Egypt’s annual inflation declined to 17.5% year-over-year (y-o-y) in October, down from 31.8% in October 2017, the Central Agency for Public Mobilization and Statistics (CAPMAS) announced on Saturday.
However, the annual inflation increased compared to 15.4% in September and 13.6% in August 2018. It was the third consecutive month-over-month (m-o-m) rise in inflation.
The consumer price index (CPI) also increased by 2.8% m-o-m, recording 311.2 points in October, following a previous 2.6% rise in September.
The increase in CPI came as a result of the price hikes of vegetables by 13.2%, and by about 15.1% for education sector services, the report explained.

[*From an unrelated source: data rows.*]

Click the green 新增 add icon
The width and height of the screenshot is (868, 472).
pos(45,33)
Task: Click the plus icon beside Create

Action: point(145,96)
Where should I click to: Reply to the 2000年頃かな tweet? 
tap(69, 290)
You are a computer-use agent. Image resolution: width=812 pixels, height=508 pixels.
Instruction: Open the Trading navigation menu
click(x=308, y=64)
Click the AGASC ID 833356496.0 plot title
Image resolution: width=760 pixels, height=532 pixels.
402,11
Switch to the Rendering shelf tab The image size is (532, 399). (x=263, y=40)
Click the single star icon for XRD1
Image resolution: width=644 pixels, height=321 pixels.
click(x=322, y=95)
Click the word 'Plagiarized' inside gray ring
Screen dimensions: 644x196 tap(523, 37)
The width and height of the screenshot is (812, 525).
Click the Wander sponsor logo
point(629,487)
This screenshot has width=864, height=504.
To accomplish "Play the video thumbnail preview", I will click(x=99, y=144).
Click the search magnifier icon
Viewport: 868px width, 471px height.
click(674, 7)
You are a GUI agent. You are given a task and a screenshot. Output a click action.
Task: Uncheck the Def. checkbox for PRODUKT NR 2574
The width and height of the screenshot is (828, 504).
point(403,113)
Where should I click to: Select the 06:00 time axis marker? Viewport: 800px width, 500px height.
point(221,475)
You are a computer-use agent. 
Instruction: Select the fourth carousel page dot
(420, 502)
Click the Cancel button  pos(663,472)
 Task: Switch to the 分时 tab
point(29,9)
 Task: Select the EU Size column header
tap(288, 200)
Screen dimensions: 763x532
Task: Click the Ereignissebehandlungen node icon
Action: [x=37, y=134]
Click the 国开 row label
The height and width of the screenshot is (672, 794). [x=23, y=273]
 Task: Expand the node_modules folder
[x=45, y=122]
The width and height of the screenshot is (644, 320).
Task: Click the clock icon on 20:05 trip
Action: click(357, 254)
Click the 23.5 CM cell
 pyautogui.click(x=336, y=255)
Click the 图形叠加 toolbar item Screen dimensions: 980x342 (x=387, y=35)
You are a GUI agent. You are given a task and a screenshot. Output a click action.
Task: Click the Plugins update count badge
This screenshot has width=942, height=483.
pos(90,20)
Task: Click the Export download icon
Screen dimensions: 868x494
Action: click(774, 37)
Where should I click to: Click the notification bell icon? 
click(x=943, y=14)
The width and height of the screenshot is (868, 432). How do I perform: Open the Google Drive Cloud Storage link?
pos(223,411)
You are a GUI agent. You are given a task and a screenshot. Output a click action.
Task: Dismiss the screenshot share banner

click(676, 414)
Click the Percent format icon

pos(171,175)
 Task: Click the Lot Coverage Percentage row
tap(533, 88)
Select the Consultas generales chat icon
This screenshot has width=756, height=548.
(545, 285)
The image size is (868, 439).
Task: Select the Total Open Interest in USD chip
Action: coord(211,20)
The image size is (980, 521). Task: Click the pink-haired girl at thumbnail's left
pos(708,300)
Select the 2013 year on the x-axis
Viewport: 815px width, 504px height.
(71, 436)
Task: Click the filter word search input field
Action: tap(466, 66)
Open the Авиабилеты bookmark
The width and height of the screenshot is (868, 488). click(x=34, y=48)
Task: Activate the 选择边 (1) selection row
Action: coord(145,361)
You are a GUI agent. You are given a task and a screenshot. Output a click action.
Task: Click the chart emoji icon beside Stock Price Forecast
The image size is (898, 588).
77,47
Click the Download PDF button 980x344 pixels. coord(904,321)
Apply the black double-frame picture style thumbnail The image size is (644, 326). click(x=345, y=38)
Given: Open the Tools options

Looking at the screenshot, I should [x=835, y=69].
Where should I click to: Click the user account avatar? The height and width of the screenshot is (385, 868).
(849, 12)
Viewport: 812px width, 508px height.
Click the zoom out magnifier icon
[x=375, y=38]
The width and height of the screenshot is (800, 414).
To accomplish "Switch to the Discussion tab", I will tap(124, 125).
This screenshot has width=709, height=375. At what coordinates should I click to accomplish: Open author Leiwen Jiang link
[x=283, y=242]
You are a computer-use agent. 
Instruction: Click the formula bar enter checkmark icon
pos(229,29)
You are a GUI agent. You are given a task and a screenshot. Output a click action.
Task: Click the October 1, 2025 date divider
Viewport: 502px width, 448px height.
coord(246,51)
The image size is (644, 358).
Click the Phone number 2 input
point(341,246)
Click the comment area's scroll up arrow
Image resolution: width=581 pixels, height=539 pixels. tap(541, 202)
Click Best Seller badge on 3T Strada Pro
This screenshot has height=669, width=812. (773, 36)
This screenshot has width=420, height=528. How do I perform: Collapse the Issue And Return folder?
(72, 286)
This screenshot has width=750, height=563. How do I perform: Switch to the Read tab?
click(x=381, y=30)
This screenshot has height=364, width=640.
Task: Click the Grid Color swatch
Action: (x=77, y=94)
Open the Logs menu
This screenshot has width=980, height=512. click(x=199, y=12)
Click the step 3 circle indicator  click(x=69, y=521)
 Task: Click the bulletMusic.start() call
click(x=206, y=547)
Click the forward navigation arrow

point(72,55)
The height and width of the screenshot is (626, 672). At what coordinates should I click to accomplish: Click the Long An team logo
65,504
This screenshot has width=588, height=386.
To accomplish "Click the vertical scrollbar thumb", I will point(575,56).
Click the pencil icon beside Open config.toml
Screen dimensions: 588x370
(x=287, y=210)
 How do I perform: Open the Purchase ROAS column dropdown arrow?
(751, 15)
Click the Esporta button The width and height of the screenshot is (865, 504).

In July, the annual inflation dropped to 13%, down from 13.8% in June, affected by the decisions of increasing fuel prices by rates ranging between 17.4% and 66.7%.
The inflation witnessed a sharp increase in 2017 following harsh reform measures adopted by the government, including the pound flotation and cutting energy subsidies.
In July 2017, the inflation hit its peak of 34.2%, marking the highest record in nearly three years.
There was some decline in the inflation rate in the period from November 2017 to May 2018, but it increased again in June.
The Central Bank of Egypt (CBE) announced recently that it targets to decrease inflation to 10-16% in the fourth quarter (Q4) of 2018.
This month’s rise caused doubts in the Egyptian market over the CBE’s ability to achieve its targeted inflation rate.
Economic expert Rashad Abdo told Daily News Egypt on Saturday that he is not worried about the inflation rise, pointing out that it may decline in the next month to reach the CBE`s target, or record a slight increase.
Abdo said the country may face some difficulties in 2019 as the government intends to lift fuel subsides completely.
Lifting fuel subsides is part of the economic reform agenda supported by the IMF over an agreement to provide Egypt with $12bn loan. The reform programme was launched in November 2016, slashing a large part of fuel subsidies in 2017, resulting in a 60% surge in fuel prices.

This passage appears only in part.